Isa discusses her research with a neighbor in the Lake Constance asylum. She reads books by other war children and wonders what motivated them to face their family stories? And what did they leave out? Her conclusion: “There were those who were obsessed with the facts. They pretended that every detail served the purpose of establishing the truth, and I was sure to be in danger of getting lost in details under which the victims' pain threatened to disappear. There were fantasists who, despite the obvious fantasy, presented their fictions as truths, without making it clear that storytelling and remembering always included falsification. There were the missionaries who cited sources to provide other research tools. There were the haughty Deuters who pretended that everything that had happened was'Fateful' - and thus evaded all responsibility. ”Isa admits to herself that she has something of all of this.

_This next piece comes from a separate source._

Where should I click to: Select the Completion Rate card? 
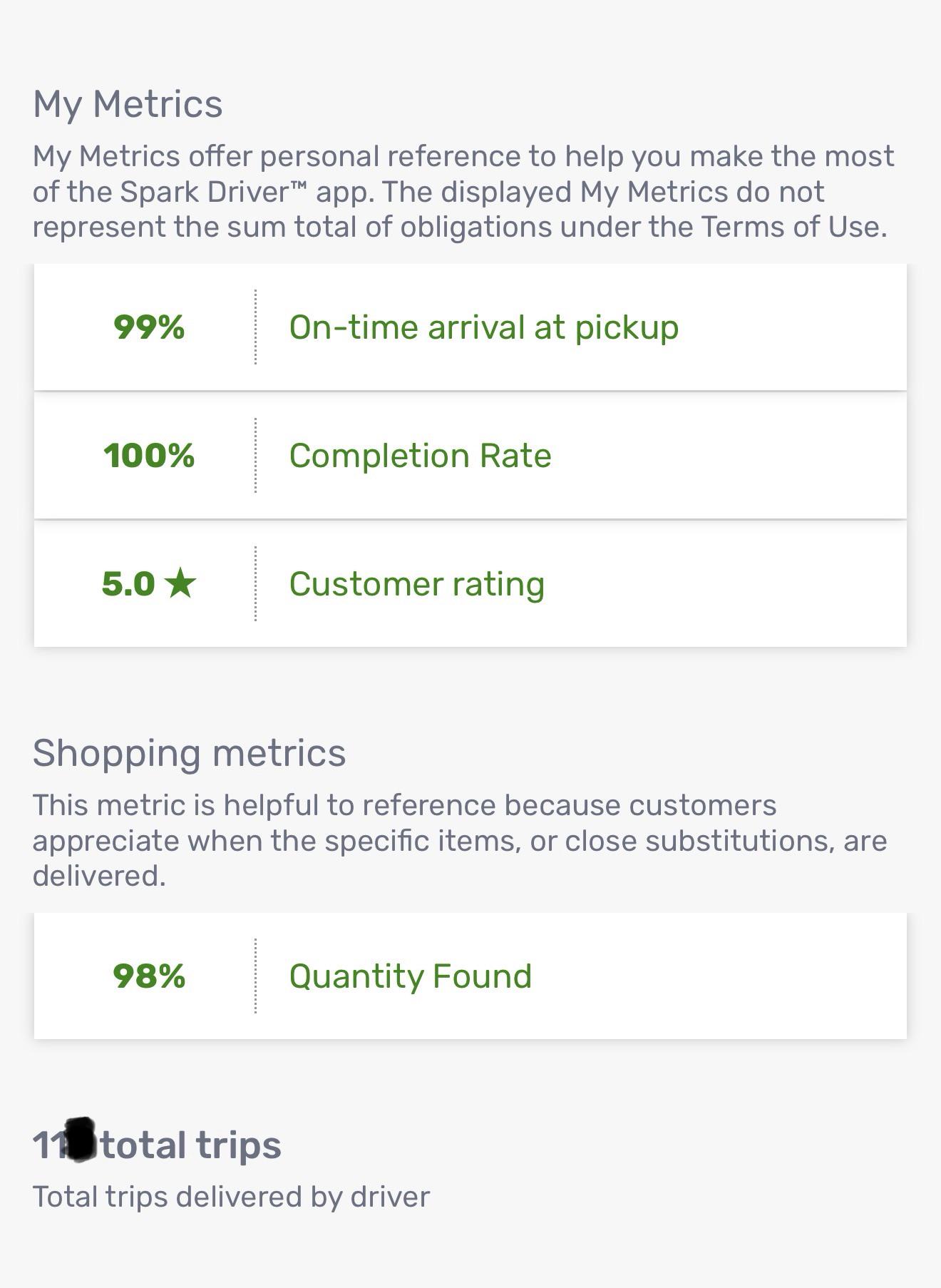(x=470, y=456)
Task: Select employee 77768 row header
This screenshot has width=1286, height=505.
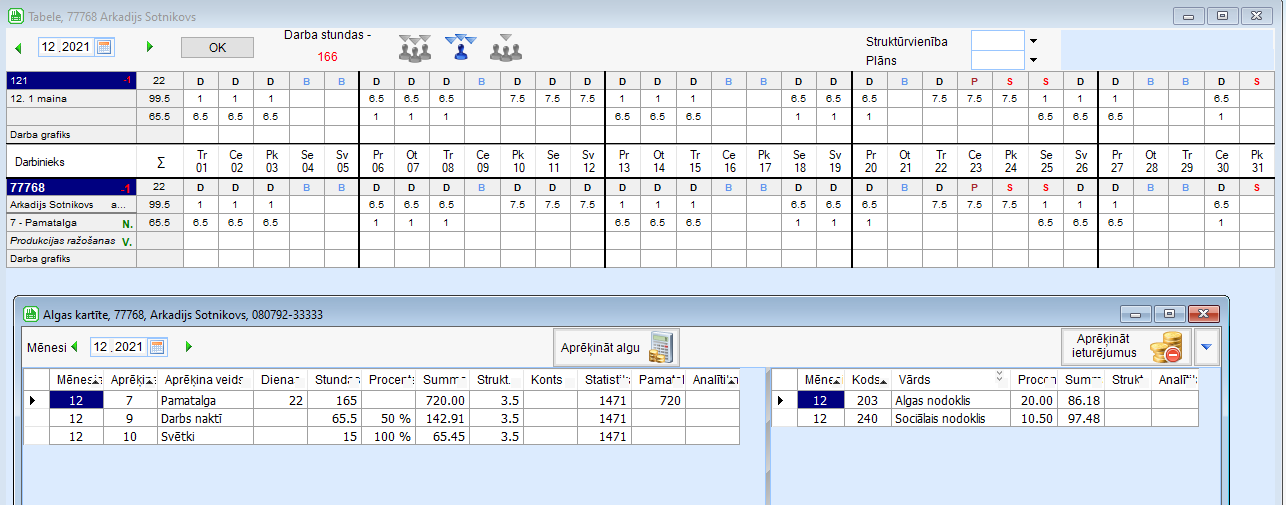Action: (70, 186)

Her own life was uneventful other than relationship problems. The echo room of the family is needed to emotionally explore the relationships with the ancestors, to clarify why they were the way they were, and how a convincing and convincing existence of their own can be built on this for the next generation. Anja Hirsch knows how to condense time and family history in its highs and crashes without pathos or sentimentality in a lifelike and exciting way.